Je n’éprouve aucune peine à lui rendre cette poignée de main ferme, mais douce. Ses yeux prennent un éclat amusé.

— Je suis bien bête… Vous devez déjà le savoir, puisque vous êtes ici. Que puis-je pour vous ?

J’hésite un moment, avant d’expliquer :

— Monsieur Peyrac m’a dit que vous pourriez répondre à mes questions.

Je m’attends à ce qu’il me demande des précisions, mais il se contente de me désigner le canapé :

— Asseyez-vous donc. Voulez-vous quelque chose à boire ? Je m’apprêtais à faire du thé…

La gêne m’envahit soudain, réveillant ma timidité :

— Ce n’est pas la peine. Je ne veux pas vous importuner…

— Ne vous inquiétez pas… Je suis tout à fait capable de m’occuper d’un invité. Depuis 1917, j’ai eu le temps d’apprendre à me débrouiller !

Son ton a pris un accent facétieux. L’entendre évoquer avec autant de liberté son infirmité me rassure. Je lui offre un sourire :

— Dans ce cas, ce sera volontiers !

— Très bien ! Quel thé préférez-vous ?

J’esquisse une petite grimace :

— Je ne suis pas une grande connaisseuse. Ce que vous voudrez.

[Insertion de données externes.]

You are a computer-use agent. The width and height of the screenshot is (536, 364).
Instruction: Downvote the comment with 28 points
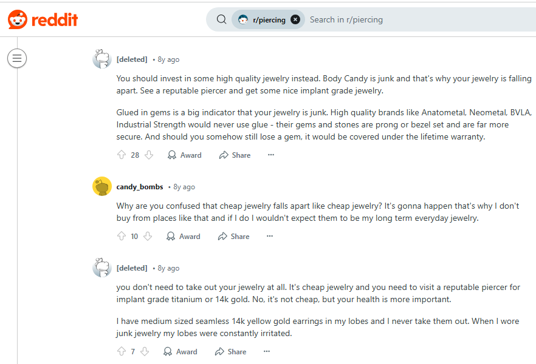[149, 155]
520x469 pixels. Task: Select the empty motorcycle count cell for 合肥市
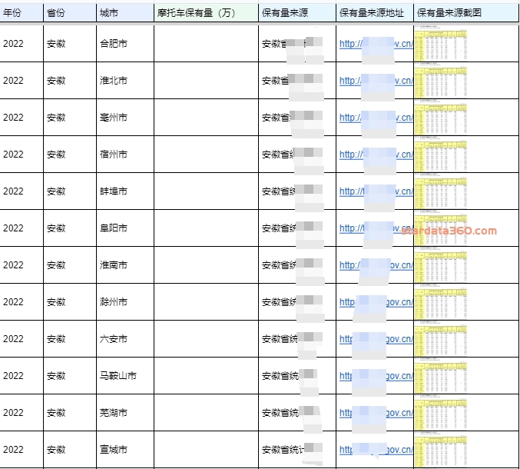(206, 44)
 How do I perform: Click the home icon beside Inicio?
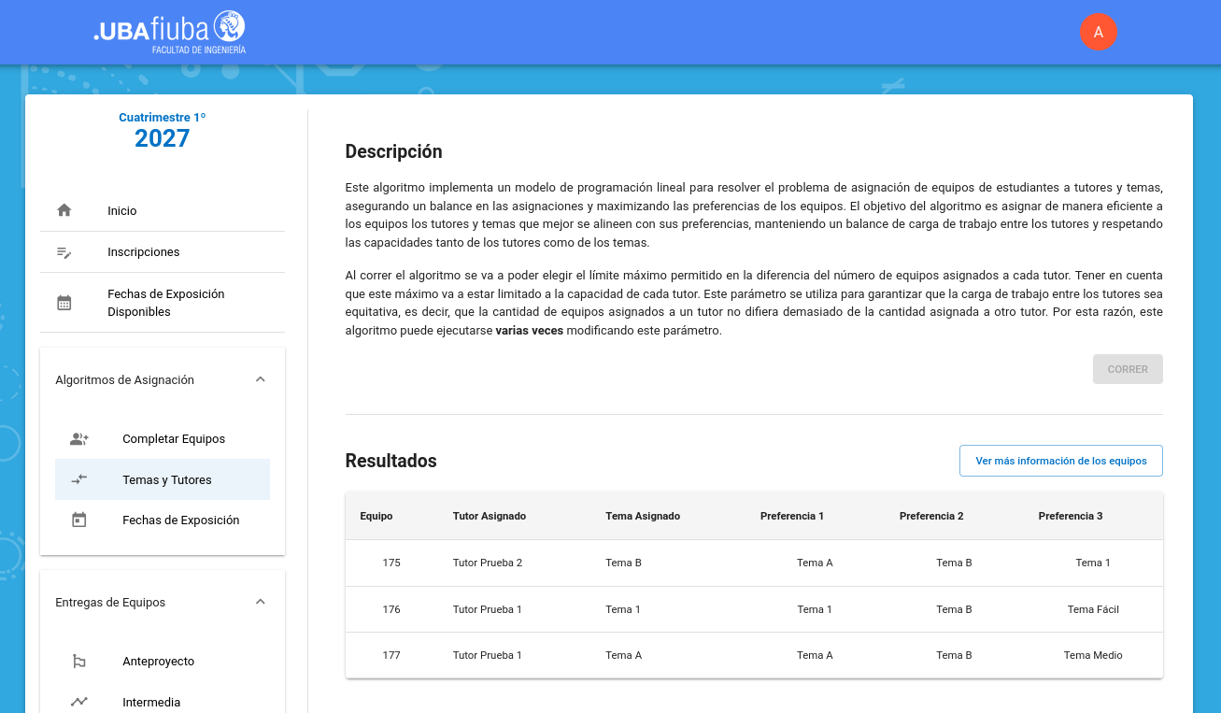point(64,210)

— Très bien. Pour ma part, je suis adepte du goût russe… Un peu plus relevé que l’Earl Grey à mon sens, mais… Bien, je vais arrêter de bavarder et m’en occuper de suite. Mettez-vous à l’aise. Nous pourrons commencer à discuter pendant que l’eau chauffe.

J’éprouve un profond réconfort à découvrir cette bulle de chaleur et de raffinement en plein milieu de l’univers âpre du Palluet. Tout en ôtant mon manteau et en l’accrochant à la patère près de la porte, je me demande comment ce vétéran distingué a pu atterrir à cet endroit… De toute évidence, le maire doit priser son conseil, pour avoir sollicité son avis après la disparition de ma cousine. Malgré tout, une part de moi reste sur le qui-vive…

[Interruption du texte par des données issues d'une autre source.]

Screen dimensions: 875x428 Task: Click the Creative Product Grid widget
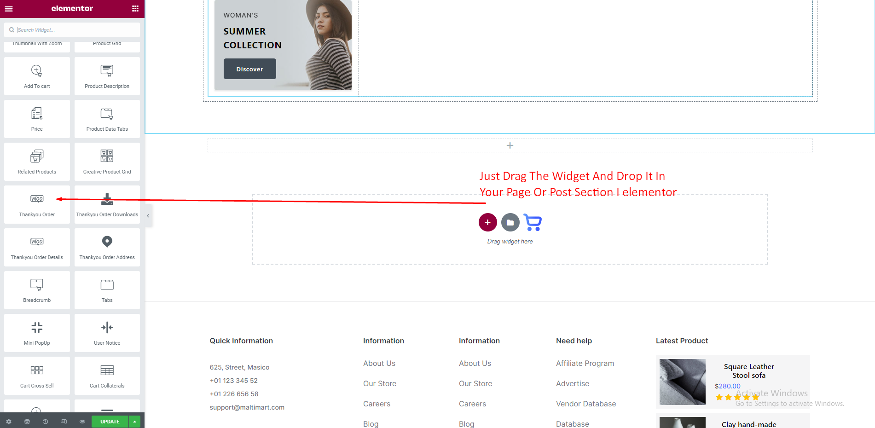click(x=107, y=162)
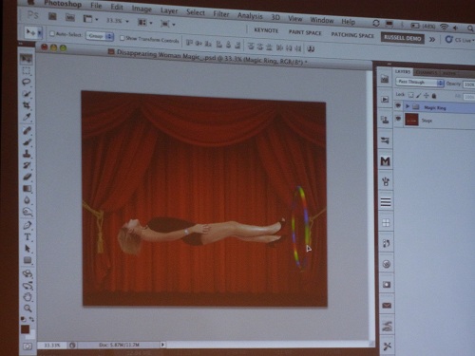Open the Pass Through blend mode dropdown
The image size is (475, 356).
pyautogui.click(x=420, y=83)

Mon hôte quitte la pièce ; je l’entends s’affairer dans la cuisine puis il revient s’asseoir à l’autre bout du canapé, légèrement tourné vers moi :

— Bien. Qu’est-ce que ce cher Antoine vous a dit à mon propos ?

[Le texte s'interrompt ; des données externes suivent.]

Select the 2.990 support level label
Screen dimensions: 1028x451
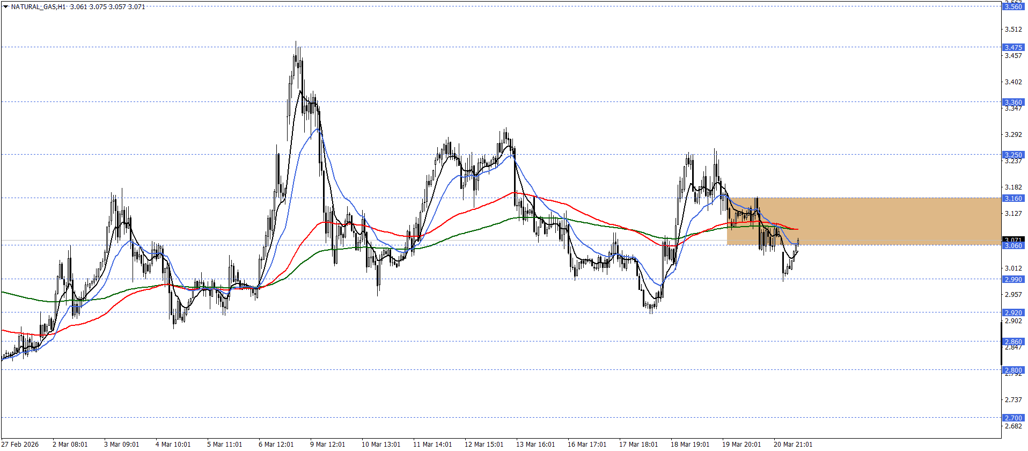tap(1013, 279)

Je déglutis un peu péniblement, avant de répondre avec hésitation :

— Selon lui, vous êtes le seul qui acceptera de me parler des terribles secrets du Palluet…

— Des terribles secrets…

Il a répété ces mots d’un air pensif, plus comme s’il creusait sa mémoire que s’il s’étonnait de mon choix d’expression. Je me hâte de rectifier :

— Il ne l’a pas vraiment dit en ces termes…

— Je m’en doute bien. »

Mes poings se serrent sur mes genoux ; je prends une profonde respiration avant d’ajouter :

— Je n’ai pas envie de tout savoir… Juste de comprendre deux ou trois choses concernant Armance. L’attitude des gens envers moi est pour le moins étrange… et je m’interroge beaucoup.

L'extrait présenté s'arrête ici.